STATED TASK:
Reproduce the passage on adding real-time collaboration to the Sketch Mac app word for word.

But how do we approach these releases? And how does that approach represent who we are as a team, and as a company? To find out, we wanted to take you through the process involved in our most recent major feature release.

The challenges of real-time collaboration

Earlier this year, we added real-time collaboration to our native Mac app. As a feature, it’s more commonly seen in web apps — primarily because the data is stored in a central location, rather than locally on people’s own computers. But being browser-based doesn’t magically make real-time collaboration more or less feasible than in a native app. As long as there’s a server-side source of truth, a native Mac app should be able to build real-time collaboration just as well — and that’s what we set out to prove.

It was probably the largest and most challenging feature we’ve ever built — not because our app is native, but because Sketch hadn’t originally been built with this feature in mind. It took the team well over a year to create and adjust countless seemingly-unrelated features. But at every step, we made sure our approach reflected our goals and values while delivering something great for our users.

SUPPLIED DATA:

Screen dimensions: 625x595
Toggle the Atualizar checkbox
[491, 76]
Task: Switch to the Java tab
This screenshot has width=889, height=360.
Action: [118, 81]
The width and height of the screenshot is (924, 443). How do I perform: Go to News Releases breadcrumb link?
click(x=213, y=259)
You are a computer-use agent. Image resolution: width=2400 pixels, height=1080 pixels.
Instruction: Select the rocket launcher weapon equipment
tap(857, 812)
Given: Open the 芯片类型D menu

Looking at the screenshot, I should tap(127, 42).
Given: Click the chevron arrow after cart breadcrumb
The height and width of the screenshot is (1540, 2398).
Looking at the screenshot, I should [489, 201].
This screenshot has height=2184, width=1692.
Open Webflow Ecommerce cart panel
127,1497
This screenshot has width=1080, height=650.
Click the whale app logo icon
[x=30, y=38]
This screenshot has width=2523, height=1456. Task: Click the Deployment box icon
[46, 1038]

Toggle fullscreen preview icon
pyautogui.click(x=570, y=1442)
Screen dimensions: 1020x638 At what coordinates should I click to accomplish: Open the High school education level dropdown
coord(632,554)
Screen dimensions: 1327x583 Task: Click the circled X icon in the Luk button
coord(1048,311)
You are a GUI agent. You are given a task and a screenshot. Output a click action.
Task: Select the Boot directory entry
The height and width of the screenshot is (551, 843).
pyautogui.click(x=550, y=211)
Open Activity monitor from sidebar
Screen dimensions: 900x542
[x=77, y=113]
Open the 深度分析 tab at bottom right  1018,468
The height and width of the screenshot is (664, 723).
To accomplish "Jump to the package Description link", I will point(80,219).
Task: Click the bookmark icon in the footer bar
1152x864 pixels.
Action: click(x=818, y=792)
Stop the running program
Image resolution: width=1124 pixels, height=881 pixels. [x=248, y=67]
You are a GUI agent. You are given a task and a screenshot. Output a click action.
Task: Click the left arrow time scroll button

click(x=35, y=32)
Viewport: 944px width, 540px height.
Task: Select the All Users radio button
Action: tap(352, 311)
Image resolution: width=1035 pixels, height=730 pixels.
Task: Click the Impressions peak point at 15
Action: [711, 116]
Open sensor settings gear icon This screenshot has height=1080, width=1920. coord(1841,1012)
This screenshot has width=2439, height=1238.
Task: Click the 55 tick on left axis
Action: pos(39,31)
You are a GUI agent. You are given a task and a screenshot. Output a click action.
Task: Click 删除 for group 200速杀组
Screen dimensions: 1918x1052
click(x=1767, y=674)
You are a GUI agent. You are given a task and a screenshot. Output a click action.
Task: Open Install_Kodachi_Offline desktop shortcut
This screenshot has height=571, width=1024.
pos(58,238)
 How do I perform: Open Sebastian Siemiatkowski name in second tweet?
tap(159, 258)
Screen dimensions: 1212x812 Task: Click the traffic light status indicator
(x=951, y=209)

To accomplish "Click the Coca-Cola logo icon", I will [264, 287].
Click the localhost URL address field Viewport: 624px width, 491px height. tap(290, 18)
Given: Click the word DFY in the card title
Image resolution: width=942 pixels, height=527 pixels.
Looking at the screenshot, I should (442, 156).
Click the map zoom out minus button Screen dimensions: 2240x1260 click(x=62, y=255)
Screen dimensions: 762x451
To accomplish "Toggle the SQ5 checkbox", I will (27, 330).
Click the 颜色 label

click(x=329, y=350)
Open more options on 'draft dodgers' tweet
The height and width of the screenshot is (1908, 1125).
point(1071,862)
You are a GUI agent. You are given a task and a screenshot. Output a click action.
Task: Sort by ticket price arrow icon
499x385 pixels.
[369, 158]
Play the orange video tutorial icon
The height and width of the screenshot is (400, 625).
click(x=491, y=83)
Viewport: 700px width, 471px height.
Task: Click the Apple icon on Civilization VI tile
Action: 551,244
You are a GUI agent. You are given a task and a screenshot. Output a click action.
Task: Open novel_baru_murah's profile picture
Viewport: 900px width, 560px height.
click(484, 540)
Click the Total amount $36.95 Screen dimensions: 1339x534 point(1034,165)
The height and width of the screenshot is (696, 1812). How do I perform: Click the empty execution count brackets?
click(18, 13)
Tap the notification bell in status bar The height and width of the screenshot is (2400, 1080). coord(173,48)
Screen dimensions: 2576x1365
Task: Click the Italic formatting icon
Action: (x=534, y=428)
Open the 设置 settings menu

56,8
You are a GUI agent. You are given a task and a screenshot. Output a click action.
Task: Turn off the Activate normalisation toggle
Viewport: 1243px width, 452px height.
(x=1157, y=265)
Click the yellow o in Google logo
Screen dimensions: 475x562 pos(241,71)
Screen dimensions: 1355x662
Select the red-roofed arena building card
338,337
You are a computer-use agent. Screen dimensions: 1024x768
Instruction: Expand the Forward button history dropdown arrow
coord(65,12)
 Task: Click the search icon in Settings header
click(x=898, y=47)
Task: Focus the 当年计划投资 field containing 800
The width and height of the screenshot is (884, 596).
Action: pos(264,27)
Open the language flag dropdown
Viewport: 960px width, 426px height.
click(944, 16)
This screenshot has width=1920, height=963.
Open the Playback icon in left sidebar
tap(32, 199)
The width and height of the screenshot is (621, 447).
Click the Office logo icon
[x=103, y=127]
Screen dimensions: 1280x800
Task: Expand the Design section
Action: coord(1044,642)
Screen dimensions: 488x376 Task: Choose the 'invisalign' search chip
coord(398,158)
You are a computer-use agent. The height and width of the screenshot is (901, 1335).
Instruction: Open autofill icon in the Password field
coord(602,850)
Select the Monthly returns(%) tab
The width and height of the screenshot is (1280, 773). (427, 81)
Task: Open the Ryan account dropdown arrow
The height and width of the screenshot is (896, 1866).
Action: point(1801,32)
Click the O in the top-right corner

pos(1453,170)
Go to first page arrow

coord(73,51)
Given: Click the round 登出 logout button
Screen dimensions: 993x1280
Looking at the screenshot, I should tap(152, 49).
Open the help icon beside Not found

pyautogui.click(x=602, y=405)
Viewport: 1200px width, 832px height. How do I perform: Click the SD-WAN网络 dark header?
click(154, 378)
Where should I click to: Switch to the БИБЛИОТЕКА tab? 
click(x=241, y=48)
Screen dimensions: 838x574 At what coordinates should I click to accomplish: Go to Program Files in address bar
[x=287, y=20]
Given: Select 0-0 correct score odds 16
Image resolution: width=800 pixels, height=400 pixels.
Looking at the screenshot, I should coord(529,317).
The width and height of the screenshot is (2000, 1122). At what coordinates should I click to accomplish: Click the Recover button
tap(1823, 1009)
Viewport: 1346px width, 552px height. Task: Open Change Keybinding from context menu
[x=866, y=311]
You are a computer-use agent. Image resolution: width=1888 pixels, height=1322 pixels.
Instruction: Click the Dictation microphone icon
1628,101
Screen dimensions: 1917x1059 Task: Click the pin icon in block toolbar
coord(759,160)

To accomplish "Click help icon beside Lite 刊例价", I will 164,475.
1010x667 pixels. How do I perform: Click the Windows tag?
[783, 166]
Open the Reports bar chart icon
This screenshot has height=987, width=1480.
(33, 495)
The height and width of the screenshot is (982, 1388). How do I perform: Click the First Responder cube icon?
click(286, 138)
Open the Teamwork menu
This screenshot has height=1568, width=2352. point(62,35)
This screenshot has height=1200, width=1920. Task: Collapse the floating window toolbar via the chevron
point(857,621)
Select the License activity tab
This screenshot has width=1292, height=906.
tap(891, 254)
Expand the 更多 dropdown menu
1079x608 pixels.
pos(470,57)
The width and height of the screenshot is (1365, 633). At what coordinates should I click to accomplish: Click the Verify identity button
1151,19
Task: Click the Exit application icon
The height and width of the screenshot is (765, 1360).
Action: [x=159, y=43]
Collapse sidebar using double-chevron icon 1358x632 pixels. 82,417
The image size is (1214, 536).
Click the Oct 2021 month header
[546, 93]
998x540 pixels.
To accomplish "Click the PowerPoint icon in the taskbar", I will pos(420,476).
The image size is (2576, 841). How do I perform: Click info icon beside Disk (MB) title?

TASK RESPONSE:
But how do we approach these releases? And how does that approach represent who we are as a team, and as a company? To find out, we wanted to take you through the process involved in our most recent major feature release.

The challenges of real-time collaboration

Earlier this year, we added real-time collaboration to our native Mac app. As a feature, it’s more commonly seen in web apps — primarily because the data is stored in a central location, rather than locally on people’s own computers. But being browser-based doesn’t magically make real-time collaboration more or less feasible than in a native app. As long as there’s a server-side source of truth, a native Mac app should be able to build real-time collaboration just as well — and that’s what we set out to prove.

It was probably the largest and most challenging feature we’ve ever built — not because our app is native, but because Sketch hadn’t originally been built with this feature in mind. It took the team well over a year to create and adjust countless seemingly-unrelated features. But at every step, we made sure our approach reflected our goals and values while delivering something great for our users.